== Segment start ==
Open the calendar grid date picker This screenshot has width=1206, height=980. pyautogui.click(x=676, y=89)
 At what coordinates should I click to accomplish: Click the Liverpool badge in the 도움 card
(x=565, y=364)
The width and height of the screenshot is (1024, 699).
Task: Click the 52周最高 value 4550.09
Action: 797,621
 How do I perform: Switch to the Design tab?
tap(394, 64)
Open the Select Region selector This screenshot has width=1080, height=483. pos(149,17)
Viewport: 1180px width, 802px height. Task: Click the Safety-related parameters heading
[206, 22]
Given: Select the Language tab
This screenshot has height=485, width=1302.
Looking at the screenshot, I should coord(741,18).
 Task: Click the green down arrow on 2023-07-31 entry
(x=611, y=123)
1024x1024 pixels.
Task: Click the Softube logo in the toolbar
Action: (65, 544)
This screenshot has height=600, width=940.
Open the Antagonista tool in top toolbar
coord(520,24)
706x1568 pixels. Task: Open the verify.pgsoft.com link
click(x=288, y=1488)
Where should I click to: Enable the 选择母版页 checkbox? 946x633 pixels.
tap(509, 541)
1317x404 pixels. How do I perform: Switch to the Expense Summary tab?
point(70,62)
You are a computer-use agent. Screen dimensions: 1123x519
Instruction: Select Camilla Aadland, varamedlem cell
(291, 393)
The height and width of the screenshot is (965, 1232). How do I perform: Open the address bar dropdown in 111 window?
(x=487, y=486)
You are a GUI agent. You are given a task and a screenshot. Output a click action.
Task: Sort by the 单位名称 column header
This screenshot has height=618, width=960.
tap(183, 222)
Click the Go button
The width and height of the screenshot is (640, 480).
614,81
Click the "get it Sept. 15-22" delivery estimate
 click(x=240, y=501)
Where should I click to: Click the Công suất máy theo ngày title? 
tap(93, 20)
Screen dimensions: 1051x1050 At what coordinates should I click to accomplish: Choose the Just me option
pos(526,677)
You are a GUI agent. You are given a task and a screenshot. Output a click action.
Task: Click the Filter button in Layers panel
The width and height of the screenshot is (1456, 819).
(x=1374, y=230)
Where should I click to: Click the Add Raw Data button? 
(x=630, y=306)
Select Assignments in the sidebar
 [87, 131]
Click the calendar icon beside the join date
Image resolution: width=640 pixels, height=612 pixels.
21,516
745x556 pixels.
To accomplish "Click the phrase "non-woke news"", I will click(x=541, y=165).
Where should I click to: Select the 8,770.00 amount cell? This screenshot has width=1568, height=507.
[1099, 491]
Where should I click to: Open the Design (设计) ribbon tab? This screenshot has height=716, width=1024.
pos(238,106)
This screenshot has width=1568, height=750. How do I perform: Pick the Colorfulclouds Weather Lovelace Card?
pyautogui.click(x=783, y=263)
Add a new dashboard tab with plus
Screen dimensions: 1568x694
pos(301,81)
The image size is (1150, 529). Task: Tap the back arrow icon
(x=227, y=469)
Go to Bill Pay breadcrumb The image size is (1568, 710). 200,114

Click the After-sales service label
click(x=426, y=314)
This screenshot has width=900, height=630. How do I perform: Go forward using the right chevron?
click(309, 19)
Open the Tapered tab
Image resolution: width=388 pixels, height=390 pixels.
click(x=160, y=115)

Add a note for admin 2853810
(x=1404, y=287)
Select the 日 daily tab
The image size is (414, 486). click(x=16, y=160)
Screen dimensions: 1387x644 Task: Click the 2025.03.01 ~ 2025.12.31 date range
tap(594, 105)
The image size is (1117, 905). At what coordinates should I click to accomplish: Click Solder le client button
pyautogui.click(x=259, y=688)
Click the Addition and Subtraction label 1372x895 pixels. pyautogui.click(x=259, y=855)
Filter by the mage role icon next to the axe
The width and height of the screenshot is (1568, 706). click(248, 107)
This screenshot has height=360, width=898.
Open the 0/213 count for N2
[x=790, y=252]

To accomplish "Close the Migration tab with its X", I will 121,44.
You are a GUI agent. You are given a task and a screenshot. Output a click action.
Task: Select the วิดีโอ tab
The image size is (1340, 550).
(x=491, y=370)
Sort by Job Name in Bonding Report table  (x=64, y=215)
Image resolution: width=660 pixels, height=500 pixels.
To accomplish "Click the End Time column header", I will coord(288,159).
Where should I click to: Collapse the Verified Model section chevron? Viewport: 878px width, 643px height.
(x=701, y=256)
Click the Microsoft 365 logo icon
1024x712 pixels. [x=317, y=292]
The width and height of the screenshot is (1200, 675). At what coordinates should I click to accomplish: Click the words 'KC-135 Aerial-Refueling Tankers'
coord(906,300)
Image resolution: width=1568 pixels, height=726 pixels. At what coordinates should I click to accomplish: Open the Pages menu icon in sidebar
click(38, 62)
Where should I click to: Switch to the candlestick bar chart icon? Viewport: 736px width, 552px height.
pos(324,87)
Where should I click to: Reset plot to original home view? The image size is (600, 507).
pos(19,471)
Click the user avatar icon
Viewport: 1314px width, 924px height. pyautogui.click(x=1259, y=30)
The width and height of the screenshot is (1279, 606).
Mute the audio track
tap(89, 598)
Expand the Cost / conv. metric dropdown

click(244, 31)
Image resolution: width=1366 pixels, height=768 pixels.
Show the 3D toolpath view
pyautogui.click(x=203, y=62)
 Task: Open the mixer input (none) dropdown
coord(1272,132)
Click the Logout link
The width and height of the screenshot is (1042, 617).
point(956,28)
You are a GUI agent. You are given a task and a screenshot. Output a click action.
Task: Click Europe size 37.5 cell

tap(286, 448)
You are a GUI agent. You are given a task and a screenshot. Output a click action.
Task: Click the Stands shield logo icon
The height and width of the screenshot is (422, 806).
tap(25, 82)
== Segment end ==
### Work task
All the lines that hold the word "header" must appear in the answer, copied from the records.

### Solution to the problem
Task: Sort by the 单位名称 column header
To accomplish "Click the End Time column header", I will coord(288,159).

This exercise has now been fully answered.